Yes, as a fellow New Jersey tax payer, we get the “privilege” (that’s how one Democrat politician currently running for Governor of New Jersey on the Democrat side phrased it to me) of paying for all the “free stuff” the “more deserving and needy people of this state should get to achieve both social and economic justice for all”. All blue state politicians have used the federal deductibility of the state and local income taxes to mask their runaway spending. So every blue state is in the same boat. Our state, just like every other blue state in the Northeast, is about to get a big wake-up call. The mask hiding the real costs of all the giveaways in the blue states is about to removed, if the state and local tax deductibility goes away.
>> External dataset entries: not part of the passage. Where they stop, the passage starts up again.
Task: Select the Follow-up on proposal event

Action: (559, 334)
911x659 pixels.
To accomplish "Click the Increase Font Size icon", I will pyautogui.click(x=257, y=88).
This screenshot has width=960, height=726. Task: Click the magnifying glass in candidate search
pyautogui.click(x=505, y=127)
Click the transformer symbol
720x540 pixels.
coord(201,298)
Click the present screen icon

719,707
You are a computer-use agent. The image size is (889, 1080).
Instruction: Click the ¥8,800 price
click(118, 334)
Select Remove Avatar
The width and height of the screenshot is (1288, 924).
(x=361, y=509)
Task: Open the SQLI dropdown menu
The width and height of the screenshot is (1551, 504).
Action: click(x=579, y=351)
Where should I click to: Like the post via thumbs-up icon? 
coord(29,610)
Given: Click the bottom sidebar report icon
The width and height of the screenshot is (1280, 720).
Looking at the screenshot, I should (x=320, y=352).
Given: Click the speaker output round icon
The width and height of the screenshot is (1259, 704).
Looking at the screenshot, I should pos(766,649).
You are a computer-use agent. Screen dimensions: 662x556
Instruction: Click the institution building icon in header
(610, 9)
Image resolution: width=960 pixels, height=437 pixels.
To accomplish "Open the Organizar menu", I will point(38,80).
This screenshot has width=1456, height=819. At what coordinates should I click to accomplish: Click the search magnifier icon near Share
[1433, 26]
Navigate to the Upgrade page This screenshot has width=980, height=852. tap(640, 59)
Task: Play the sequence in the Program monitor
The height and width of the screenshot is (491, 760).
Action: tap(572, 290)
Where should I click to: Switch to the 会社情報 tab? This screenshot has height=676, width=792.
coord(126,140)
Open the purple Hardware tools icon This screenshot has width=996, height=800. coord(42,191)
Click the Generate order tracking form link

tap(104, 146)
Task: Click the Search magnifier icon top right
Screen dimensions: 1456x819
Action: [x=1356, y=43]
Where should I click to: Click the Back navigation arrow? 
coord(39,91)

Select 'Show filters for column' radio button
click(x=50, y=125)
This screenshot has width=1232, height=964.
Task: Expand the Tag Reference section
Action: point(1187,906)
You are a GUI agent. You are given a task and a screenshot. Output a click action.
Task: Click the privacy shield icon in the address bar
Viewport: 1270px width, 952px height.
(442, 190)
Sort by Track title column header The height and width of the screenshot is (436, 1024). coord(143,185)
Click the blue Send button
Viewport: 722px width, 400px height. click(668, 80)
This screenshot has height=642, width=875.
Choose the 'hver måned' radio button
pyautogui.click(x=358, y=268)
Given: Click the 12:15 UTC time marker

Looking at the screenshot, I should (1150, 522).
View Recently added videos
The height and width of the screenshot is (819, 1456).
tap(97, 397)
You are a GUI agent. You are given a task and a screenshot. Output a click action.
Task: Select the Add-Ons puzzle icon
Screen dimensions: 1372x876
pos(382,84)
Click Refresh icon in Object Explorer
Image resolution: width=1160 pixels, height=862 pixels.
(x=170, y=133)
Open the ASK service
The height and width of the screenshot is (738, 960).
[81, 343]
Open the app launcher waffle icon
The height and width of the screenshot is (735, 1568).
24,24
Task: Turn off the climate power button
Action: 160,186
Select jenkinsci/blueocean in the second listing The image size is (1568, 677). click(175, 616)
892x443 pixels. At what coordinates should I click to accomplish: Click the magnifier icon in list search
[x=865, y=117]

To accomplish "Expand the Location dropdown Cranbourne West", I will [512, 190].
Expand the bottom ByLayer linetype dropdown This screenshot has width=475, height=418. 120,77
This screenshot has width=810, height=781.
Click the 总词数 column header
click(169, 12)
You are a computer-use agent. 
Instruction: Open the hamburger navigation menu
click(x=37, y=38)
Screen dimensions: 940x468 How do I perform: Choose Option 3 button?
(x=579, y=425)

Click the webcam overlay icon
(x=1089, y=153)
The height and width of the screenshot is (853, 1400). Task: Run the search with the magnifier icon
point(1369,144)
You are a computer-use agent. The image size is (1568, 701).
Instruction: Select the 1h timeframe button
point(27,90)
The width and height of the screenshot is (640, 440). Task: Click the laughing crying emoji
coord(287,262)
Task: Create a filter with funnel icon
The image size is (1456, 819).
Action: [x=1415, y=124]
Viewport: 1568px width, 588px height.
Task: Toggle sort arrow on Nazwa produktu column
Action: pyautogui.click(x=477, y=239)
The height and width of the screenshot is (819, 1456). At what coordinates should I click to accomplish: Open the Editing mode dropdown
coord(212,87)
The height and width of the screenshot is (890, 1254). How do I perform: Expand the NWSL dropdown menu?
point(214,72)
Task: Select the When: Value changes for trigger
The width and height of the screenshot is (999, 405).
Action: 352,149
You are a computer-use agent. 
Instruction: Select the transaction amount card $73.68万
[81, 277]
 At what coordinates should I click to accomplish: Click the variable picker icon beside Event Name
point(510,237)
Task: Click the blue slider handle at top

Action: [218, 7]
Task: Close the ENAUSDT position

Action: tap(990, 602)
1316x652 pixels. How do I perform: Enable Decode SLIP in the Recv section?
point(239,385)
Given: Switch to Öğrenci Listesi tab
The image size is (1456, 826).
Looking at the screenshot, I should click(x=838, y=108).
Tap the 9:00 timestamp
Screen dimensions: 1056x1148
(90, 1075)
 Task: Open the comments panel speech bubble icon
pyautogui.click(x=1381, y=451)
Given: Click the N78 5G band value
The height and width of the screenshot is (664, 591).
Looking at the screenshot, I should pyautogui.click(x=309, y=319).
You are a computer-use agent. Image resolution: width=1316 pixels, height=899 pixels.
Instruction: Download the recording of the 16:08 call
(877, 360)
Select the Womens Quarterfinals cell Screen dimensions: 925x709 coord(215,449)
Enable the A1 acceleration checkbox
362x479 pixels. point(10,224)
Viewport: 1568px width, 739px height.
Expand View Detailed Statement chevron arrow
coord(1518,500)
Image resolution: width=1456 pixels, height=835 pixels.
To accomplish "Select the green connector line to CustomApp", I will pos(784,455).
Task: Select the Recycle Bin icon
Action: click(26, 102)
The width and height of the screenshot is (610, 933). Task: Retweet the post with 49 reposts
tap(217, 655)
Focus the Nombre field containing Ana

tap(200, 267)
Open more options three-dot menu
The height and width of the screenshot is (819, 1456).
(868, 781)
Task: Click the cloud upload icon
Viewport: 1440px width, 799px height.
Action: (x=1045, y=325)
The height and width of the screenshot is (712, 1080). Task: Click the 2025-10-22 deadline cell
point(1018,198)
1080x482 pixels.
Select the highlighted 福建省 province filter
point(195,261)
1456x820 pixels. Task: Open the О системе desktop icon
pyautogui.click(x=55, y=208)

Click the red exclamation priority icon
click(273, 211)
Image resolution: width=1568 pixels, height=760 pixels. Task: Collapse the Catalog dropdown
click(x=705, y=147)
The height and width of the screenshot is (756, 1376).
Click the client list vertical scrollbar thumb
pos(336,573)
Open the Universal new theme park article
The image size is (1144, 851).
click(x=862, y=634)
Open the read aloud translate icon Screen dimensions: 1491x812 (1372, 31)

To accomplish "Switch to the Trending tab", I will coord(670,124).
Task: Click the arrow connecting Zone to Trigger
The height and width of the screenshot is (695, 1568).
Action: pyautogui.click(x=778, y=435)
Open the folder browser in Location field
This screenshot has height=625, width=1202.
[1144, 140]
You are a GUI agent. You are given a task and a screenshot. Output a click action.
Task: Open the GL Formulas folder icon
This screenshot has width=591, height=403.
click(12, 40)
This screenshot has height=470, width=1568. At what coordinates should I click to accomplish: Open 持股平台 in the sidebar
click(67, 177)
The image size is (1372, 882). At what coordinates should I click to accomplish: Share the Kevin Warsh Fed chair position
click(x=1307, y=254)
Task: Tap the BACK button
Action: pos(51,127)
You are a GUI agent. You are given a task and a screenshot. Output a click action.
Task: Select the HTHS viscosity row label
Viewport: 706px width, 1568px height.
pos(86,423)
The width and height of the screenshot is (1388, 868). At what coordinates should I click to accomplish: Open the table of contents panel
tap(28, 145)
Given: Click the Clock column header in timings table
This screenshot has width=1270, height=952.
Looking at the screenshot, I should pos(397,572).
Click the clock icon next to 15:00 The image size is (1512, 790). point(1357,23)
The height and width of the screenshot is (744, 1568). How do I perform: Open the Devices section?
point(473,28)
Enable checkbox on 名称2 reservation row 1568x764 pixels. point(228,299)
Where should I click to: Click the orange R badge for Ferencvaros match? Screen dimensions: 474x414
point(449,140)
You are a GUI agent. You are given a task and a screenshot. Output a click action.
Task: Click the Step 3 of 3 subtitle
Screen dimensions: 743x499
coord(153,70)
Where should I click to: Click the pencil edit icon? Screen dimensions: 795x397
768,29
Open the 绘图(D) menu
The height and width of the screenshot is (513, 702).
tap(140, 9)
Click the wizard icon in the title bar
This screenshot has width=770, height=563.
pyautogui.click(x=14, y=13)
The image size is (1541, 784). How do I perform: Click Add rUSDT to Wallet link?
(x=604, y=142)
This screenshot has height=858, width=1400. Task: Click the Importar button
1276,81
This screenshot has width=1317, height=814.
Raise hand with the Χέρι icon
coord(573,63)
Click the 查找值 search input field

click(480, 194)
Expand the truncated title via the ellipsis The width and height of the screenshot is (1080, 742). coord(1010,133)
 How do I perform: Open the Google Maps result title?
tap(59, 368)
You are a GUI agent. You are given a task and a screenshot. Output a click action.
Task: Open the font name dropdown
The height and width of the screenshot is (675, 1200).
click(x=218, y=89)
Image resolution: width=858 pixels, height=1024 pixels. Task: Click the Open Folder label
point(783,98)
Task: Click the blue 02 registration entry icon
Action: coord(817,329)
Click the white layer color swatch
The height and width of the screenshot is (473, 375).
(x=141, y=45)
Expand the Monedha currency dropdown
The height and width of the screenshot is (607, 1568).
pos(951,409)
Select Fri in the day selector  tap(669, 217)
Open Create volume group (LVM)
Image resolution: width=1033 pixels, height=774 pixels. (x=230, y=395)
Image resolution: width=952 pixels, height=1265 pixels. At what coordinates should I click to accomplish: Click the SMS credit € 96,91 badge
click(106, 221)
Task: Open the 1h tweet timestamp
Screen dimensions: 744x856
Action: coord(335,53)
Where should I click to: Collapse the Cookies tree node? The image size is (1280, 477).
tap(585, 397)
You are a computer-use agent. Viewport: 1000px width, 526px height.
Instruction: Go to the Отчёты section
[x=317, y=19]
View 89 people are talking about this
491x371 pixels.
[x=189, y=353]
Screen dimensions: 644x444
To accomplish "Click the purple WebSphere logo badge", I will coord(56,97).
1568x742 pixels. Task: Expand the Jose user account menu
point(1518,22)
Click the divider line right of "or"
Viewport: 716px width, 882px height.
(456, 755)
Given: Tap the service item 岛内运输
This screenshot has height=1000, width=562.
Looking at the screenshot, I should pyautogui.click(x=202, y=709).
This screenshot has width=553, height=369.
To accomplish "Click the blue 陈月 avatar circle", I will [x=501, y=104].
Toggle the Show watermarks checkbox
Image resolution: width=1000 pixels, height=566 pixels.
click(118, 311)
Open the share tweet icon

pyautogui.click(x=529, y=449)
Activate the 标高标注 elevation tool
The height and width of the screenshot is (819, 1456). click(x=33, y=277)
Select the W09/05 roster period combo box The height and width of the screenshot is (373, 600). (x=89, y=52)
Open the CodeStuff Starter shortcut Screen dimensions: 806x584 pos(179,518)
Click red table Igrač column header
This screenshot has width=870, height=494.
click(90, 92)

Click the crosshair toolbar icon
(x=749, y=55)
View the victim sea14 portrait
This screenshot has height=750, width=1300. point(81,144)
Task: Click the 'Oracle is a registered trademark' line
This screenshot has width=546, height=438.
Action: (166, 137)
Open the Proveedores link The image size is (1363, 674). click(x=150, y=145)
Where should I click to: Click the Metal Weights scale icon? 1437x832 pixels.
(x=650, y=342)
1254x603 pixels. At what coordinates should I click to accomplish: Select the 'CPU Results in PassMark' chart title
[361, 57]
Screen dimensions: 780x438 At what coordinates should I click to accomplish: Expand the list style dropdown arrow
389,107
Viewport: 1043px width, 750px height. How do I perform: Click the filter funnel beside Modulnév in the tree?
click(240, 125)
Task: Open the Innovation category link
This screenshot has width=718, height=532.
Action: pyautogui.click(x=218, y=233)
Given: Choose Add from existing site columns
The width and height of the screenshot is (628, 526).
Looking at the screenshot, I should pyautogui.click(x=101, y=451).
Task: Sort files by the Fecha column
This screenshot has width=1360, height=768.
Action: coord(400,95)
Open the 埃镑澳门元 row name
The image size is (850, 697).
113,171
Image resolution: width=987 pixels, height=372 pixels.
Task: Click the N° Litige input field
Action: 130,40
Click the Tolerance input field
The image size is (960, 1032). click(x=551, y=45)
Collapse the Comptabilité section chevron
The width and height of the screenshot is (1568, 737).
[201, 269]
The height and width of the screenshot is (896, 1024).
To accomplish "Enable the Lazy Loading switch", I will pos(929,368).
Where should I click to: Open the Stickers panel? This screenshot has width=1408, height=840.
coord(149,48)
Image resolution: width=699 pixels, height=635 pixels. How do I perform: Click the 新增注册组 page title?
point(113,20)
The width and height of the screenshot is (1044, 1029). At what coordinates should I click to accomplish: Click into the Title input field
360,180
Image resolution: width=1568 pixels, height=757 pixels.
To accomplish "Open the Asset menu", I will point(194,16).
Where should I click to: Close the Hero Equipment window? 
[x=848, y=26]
The costs for all that “free stuff” and social welfare programs that have been used for decades to cultivate a large Democrat voter base will then be exposed to the public to see.

The idea of course is to force the blue states, most of which are approaching bankruptcy in any case, to scale back these giveaway programs massively or out-right eliminate a lot of them. Otherwise, the tax payers of this state will NOT be able to continue living here. Now the trick is of course getting Democrat controlled states, which New Jersey really is no matter who sits in the Governor’s mansion, to behave in a fiscally responsible manner and rollback their largess to the dependency voter base. Do you honestly think the next likely Governor of this state, if you believe the current polls, who is not only promising free college, free healthcare, etc. etc., will actually do anything like that? I sure as he** don’t. Nor do I expect any other blue state Governors. They would lose their dependency class voter bases over-night. Of course they will all face a massive taxpayer revolt, if this plan goes through. Either that or a mass exodus of taxpayers from the state (see what has been going on Connecticut for the last two years) . Either way, they would lose the ATM machine that funds their various giveaways to their voter base.

So yeah, I expect this tax reform plan will be very painful for us. The Trump tax plan from the campaign would have been far less painful, because our tax rates would have been lower than under Ryan / Brady. Flat 15 percent for everyone with almost all deductions gone. So more cash in your pocket to off-set the deduction loss when all is said and done. However, that is not the plan on the table. Any tax reform plan similar to this Ryan / Brady plan, that would simply level the playing field by across the board elimination of certain tax deductions without reducing the income tax rates enough to off-set the negative impact, by exposing the massive over-spending of Democrat-controlled states, would be painful.

Jorge
3 years ago
Reply to  SJSooze

One way a larger standard deduction helps is that we spend hours a week saving receipts and at the Tax time we are close to either standard or itemize. So if we know that we would be taking the standard, no need to do all that work year round.